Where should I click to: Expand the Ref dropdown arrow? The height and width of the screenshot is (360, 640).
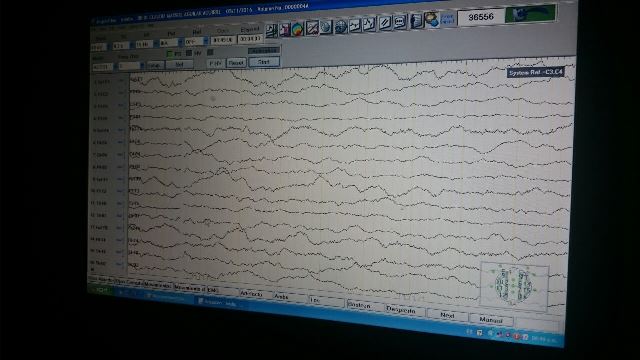pos(205,41)
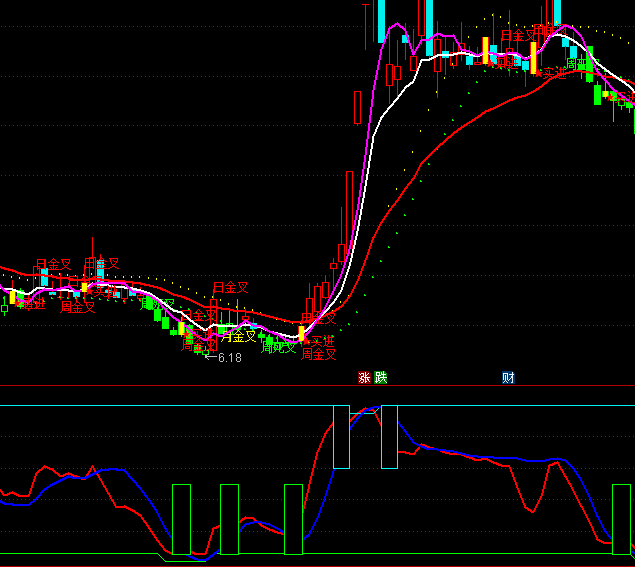Click the green signal box at far right edge
The image size is (635, 567).
click(621, 519)
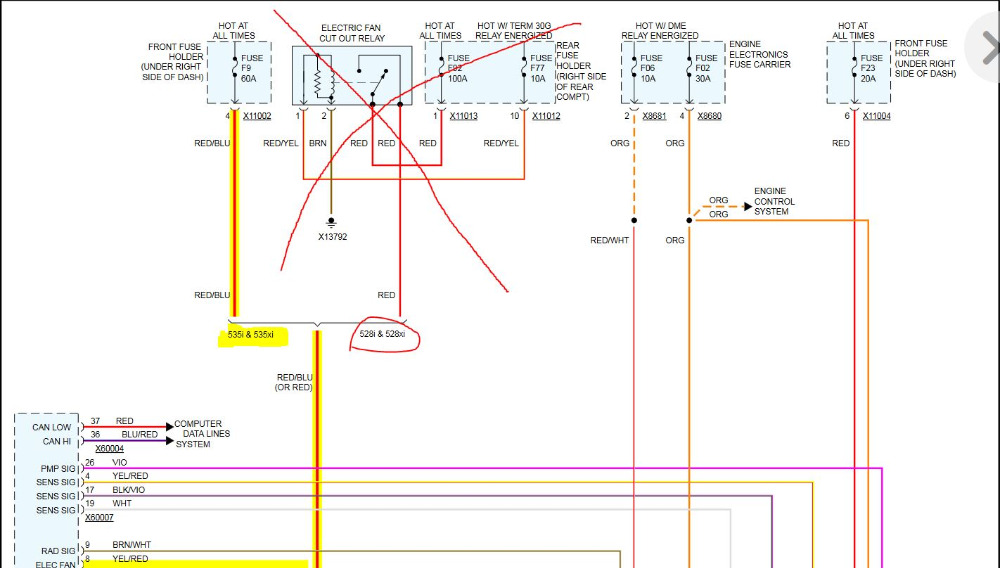This screenshot has height=568, width=1000.
Task: Click the ground symbol above X13792
Action: pyautogui.click(x=331, y=221)
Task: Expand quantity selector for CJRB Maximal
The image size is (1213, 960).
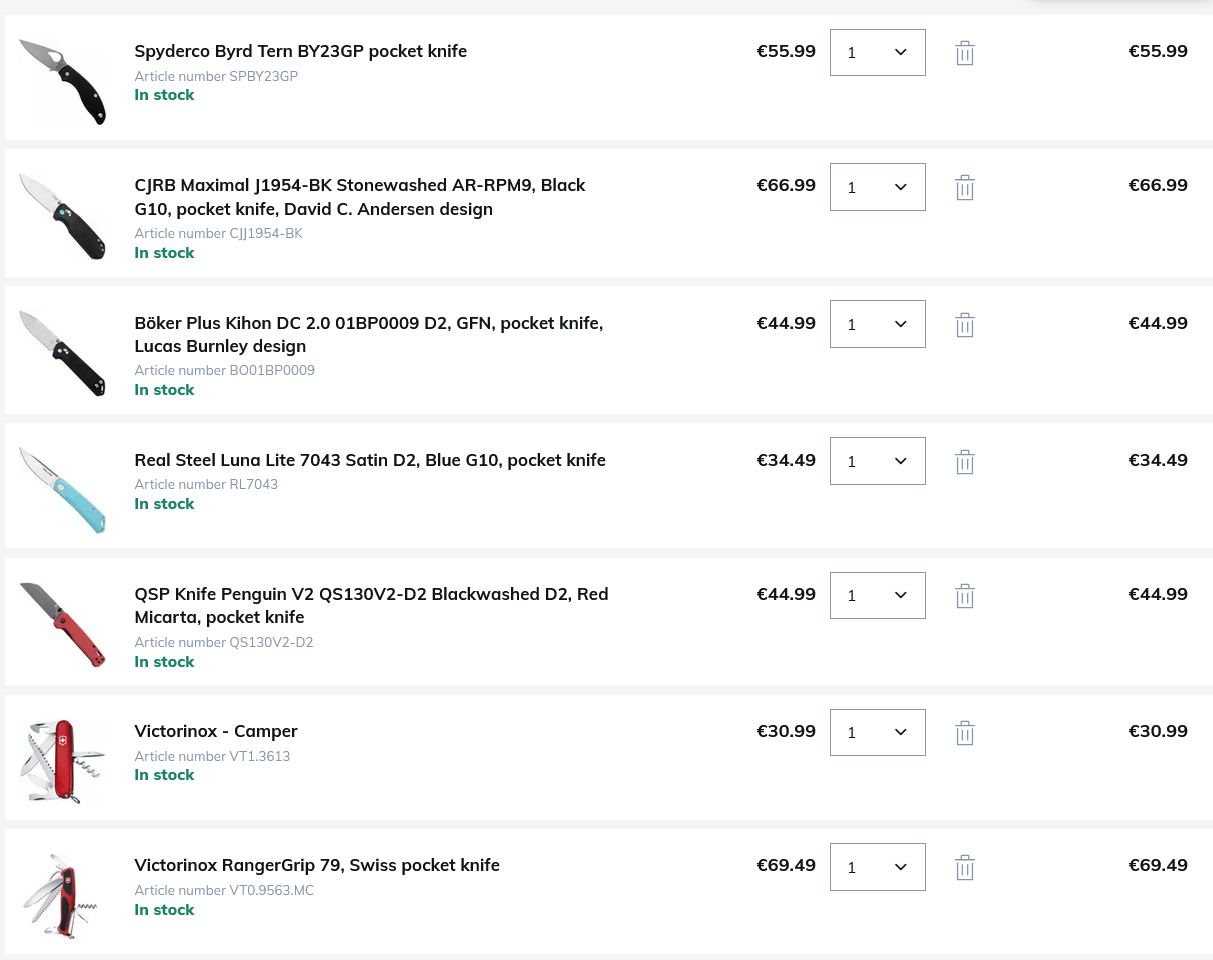Action: pyautogui.click(x=878, y=187)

* **Objective**: Revise all of the records above so that "Expand" becomes "Open" and nothing else changes, and leave the pictures out of your answer.

* **Output**:
Where should I click to: Open the Ref dropdown arrow? The height and width of the screenshot is (360, 640).
pos(205,41)
Click the green signal box at far right edge
The image size is (635, 567).
click(621, 519)
This screenshot has height=568, width=1000.
Task: Click the ground symbol above X13792
Action: pyautogui.click(x=331, y=221)
Task: Open quantity selector for CJRB Maximal
The image size is (1213, 960).
Action: pyautogui.click(x=878, y=187)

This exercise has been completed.